Ira Glass on the secret of success - ColinWright
http://www.brainpickings.org/index.php/2012/02/22/ira-glass-on-the-secret-of-success/

======
mechanical_fish
I don't recommend this over the version that's been on YouTube for a long
time:

<http://www.youtube.com/watch?v=BI23U7U2aUY>

The kinetic typography gives me a headache, possibly because nobody should be
forced to read text that is _jiggling around_ at _Ira Glass's speaking speed_.
It is also redundant, obviously. Ira Glass is one of the world's most famous
narrators; we can understand him just fine.

It's also necessarily abridged, and while I agree that they captured some of
the best sentences in the clip, there's more to a work of art than just its
topic sentence. (Woody Allen: "I took a speed reading course and read _War and
Peace_ in twenty minutes. It involves Russia.") In this case, it's a shame to
leave out the part where Glass pulls out a tape of his younger self to show
how awful his work used to be.

------
yakshaving
I went to design school at one of the most well renown schools of Design in
the country. We learned a lot in a very compressed amount of time, and I was
consistently impressed with the raw intelligence of my colleagues.

But the _single thing_ that I noticed differentiated people who were break-out
"all stars" were people who weren't afraid to fail and kept pushing boundaries
week after week of crits (critiques). Learning how to give and take critique
is an essential part of any sort of creative process, but the prerequisite to
evaluation and refinement is the act of raw creation.

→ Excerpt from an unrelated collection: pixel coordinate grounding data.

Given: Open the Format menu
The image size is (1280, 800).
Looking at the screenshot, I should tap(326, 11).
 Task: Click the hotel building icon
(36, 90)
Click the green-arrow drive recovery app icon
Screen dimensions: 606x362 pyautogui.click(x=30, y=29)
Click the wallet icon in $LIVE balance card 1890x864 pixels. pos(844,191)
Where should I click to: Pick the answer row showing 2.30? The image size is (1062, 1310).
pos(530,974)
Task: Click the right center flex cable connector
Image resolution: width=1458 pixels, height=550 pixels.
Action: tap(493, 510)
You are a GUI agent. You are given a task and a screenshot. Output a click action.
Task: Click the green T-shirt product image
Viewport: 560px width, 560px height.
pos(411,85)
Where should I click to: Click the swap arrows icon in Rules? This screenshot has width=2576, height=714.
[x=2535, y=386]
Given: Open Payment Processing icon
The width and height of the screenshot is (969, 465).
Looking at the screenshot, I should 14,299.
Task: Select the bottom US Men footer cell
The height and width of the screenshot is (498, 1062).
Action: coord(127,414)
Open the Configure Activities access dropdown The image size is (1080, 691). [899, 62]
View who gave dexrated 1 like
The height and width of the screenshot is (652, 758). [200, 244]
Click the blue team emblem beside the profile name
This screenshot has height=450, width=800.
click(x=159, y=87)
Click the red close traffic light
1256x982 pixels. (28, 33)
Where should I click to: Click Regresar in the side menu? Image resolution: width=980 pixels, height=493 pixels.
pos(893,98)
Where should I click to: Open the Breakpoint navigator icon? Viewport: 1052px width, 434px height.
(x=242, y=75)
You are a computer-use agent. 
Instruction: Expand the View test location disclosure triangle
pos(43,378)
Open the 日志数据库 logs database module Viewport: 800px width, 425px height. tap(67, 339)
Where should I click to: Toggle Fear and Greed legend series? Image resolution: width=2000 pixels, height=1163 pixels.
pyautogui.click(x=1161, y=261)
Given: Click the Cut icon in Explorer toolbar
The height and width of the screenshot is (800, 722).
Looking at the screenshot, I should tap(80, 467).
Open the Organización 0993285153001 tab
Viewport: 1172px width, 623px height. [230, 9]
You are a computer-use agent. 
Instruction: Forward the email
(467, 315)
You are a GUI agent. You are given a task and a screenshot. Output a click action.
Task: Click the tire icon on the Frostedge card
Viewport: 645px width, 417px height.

A favorite story of mine from a product design professor:

An elementary school pottery class was split into two groups. The first group
was told that they'd be graded on the volume of the ceramic pots they created.
The second group was told they'd be graded on the sheer aesthetic qualities of
only one ceramic pot throughout the course of the semester.

Semester after semester, the 1st group (graded on volume) would inevitably
have the most aesthetically pleasing ceramic pot in the group.

Iterating and more importantly, having the right mindset to learn from those
iterations is pivotal to succeeding.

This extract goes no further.